=== Prompt ===
Check each line of the entries for "preview" and report the ones that have it.

(Saved data entries)
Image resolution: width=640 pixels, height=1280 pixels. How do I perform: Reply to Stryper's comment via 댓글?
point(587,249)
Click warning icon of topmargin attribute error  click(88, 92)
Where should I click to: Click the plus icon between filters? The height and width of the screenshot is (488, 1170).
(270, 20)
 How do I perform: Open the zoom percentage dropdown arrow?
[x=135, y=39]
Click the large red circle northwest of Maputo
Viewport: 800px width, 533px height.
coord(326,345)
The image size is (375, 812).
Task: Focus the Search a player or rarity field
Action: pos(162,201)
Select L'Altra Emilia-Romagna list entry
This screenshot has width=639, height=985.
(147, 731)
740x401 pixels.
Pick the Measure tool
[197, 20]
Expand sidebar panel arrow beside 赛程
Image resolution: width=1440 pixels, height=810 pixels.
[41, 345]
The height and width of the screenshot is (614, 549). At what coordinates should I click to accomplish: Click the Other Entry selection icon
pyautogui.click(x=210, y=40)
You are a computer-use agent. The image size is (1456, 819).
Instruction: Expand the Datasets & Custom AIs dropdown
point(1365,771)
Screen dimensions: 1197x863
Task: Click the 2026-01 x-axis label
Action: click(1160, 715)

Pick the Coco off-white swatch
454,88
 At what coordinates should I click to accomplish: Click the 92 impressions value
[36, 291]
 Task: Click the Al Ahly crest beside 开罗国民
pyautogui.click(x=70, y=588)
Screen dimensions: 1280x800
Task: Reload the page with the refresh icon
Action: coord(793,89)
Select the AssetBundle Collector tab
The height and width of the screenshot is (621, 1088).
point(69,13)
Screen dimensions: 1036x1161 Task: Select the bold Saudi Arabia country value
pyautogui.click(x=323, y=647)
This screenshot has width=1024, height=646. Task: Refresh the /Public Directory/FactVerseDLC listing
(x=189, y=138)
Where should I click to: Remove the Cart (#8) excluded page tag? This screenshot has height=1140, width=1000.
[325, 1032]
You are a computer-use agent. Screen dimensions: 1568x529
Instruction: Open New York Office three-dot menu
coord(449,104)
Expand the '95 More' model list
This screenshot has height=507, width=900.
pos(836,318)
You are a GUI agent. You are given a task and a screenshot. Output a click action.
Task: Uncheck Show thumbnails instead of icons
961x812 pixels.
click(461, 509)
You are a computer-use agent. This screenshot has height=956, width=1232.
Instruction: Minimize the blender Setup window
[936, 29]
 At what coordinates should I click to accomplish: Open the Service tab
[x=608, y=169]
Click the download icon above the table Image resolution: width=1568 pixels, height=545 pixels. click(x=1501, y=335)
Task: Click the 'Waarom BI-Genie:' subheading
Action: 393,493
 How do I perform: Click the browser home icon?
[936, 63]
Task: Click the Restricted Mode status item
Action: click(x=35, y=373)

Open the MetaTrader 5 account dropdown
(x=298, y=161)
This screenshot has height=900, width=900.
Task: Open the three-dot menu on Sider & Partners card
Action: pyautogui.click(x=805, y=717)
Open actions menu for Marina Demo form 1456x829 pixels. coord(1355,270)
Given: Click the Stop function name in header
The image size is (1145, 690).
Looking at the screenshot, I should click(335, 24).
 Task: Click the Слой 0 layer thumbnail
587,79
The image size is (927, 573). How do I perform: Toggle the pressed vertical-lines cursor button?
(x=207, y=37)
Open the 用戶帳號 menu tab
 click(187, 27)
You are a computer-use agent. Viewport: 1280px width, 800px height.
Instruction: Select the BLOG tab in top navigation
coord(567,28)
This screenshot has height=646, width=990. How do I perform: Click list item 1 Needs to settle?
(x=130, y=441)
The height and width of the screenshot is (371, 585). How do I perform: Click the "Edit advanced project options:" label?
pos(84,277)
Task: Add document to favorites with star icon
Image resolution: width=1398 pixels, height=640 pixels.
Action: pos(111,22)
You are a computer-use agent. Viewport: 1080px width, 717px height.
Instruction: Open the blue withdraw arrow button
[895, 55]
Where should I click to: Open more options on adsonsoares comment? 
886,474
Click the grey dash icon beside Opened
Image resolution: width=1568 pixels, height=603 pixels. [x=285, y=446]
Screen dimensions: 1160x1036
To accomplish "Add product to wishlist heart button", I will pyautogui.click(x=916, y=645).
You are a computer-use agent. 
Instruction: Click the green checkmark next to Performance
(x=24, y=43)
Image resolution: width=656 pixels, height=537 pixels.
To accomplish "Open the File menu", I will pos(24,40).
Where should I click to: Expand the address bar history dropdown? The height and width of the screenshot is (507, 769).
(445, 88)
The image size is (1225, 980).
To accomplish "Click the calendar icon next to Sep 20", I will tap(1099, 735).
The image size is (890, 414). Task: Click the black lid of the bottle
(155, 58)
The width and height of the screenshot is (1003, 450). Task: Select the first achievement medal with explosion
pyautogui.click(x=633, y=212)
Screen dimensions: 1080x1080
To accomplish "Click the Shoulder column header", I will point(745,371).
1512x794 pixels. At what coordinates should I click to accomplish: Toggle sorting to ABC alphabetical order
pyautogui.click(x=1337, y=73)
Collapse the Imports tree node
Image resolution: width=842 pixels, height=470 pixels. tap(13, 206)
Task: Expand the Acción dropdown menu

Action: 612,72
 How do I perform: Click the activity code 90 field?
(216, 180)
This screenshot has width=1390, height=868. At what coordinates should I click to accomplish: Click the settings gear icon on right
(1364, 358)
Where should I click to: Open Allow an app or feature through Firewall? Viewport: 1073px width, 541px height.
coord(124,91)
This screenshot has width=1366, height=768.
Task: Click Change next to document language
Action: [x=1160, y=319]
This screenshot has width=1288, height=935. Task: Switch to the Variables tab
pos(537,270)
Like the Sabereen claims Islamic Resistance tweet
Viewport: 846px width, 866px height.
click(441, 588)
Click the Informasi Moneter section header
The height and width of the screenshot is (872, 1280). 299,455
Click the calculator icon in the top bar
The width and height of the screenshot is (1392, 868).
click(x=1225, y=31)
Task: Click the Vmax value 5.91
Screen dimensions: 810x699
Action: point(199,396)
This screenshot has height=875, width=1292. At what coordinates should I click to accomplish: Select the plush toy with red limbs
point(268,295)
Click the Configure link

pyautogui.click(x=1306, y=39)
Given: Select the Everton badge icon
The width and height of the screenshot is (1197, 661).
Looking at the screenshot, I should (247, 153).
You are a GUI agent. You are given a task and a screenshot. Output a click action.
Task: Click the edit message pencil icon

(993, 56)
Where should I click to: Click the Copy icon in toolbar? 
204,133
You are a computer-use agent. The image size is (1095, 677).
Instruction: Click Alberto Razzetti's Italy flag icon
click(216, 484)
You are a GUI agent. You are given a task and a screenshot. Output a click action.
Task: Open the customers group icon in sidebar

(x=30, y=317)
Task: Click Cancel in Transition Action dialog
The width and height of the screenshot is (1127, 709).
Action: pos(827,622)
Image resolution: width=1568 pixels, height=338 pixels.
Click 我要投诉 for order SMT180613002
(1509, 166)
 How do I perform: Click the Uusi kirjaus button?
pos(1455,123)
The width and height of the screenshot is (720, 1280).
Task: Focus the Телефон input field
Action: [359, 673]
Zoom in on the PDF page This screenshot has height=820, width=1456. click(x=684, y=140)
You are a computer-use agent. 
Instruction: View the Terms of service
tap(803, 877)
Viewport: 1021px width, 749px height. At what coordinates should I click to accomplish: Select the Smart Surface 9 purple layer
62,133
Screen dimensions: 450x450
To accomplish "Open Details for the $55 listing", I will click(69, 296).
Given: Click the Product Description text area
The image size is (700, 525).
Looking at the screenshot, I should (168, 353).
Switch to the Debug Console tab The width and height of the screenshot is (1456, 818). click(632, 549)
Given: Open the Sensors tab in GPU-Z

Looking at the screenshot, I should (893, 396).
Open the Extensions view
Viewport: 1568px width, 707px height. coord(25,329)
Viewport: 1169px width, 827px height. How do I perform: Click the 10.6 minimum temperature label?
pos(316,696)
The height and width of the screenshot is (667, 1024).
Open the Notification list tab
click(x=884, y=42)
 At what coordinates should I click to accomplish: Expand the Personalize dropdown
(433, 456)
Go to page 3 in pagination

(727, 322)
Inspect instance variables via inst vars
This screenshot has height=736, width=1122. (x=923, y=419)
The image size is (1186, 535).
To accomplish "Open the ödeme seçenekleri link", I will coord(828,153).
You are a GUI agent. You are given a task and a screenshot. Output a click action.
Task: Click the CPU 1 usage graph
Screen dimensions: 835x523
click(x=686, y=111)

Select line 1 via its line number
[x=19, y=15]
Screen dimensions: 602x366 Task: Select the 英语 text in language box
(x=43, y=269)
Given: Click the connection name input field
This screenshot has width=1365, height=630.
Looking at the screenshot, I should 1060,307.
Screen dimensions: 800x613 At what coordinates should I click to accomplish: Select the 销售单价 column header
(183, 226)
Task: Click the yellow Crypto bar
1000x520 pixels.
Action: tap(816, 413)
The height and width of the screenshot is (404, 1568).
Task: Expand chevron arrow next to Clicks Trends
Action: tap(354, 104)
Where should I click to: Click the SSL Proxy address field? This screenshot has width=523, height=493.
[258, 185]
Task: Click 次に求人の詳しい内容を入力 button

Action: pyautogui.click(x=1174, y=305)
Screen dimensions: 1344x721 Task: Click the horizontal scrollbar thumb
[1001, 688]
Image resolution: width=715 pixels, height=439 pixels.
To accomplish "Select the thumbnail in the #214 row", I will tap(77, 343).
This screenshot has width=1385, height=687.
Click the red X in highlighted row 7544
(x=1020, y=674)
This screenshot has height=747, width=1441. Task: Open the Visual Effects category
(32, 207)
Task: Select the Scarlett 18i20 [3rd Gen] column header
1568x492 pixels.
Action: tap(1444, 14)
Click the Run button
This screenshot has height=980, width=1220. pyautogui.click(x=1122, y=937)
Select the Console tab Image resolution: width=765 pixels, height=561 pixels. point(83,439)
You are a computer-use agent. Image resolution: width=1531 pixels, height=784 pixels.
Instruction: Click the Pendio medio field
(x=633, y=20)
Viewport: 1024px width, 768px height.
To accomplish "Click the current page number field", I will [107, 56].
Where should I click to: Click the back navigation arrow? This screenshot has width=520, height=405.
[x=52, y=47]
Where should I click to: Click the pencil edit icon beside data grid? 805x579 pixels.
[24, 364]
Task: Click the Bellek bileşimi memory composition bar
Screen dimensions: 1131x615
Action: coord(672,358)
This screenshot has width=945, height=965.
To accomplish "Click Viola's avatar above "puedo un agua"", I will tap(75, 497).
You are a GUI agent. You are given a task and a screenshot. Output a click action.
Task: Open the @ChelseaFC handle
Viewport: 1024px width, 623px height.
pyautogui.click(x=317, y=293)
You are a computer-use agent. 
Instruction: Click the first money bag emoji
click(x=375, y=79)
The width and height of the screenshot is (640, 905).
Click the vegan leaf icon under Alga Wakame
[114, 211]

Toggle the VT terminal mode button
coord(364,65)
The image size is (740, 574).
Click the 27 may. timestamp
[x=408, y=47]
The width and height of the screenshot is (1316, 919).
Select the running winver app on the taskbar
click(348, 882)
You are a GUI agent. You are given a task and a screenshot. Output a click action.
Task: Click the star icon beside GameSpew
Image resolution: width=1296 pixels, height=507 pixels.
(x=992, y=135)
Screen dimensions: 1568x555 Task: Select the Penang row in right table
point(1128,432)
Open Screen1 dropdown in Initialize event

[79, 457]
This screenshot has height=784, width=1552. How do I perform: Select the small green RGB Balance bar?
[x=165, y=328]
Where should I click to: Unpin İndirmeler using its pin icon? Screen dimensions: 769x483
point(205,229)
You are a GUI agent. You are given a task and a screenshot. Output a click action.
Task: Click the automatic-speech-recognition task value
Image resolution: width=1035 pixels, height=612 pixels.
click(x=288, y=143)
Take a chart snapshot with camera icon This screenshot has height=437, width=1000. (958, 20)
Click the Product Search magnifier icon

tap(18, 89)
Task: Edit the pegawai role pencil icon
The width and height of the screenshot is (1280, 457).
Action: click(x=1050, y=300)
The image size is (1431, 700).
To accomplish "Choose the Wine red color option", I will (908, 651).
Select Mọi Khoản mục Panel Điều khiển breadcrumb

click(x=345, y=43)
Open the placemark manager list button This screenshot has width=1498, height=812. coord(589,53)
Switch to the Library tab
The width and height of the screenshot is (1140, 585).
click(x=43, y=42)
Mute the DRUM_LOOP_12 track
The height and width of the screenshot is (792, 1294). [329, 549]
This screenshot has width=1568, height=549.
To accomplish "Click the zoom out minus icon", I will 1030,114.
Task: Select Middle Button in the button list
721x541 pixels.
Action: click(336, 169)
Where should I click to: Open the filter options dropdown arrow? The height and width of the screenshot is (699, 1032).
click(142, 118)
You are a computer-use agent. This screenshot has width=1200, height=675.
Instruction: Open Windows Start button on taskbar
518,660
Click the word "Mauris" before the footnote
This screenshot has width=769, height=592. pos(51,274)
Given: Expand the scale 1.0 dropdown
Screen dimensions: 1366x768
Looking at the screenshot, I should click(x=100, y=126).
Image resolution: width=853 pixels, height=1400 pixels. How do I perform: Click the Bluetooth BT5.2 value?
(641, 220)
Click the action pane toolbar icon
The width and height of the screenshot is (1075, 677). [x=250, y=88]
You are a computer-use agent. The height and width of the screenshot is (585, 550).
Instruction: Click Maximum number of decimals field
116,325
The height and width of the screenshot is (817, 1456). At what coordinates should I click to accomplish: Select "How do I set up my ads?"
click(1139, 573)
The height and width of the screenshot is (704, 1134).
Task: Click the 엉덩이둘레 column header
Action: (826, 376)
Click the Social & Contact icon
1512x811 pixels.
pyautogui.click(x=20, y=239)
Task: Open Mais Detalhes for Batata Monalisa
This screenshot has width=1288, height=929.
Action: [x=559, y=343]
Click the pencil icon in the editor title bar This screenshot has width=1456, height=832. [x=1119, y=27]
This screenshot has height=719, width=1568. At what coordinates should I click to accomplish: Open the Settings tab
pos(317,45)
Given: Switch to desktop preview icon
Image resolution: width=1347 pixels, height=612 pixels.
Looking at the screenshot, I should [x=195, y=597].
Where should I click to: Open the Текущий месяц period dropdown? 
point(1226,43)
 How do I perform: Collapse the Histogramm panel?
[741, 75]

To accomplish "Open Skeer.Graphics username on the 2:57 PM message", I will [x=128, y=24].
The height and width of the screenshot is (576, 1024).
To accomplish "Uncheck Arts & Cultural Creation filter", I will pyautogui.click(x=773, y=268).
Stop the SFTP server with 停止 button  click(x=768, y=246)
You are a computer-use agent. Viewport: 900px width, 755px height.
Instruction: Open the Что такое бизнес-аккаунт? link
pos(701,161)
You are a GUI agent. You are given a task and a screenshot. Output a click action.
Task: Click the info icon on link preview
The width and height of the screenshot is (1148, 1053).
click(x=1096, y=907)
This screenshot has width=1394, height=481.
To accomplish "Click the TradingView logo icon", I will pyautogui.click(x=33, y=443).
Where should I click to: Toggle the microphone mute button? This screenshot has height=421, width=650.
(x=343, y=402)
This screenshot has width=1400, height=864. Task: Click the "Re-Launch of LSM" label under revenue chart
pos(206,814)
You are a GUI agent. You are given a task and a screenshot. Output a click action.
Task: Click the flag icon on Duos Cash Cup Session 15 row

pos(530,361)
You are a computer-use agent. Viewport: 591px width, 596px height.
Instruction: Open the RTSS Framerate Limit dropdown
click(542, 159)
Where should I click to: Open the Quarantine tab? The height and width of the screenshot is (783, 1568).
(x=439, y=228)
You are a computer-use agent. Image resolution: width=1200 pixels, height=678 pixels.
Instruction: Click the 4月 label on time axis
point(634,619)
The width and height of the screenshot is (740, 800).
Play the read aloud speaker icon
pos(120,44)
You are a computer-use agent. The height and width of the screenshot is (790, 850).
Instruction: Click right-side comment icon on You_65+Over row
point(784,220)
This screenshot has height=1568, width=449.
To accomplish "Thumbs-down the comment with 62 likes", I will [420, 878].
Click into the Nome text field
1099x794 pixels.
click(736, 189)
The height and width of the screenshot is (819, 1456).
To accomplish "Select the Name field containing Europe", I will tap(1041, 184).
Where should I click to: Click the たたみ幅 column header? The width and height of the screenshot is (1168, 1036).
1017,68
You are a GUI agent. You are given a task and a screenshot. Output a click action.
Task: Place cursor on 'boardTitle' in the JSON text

=== Solution to this exercise ===
Given: Switch to desktop preview icon
Task: Click the info icon on link preview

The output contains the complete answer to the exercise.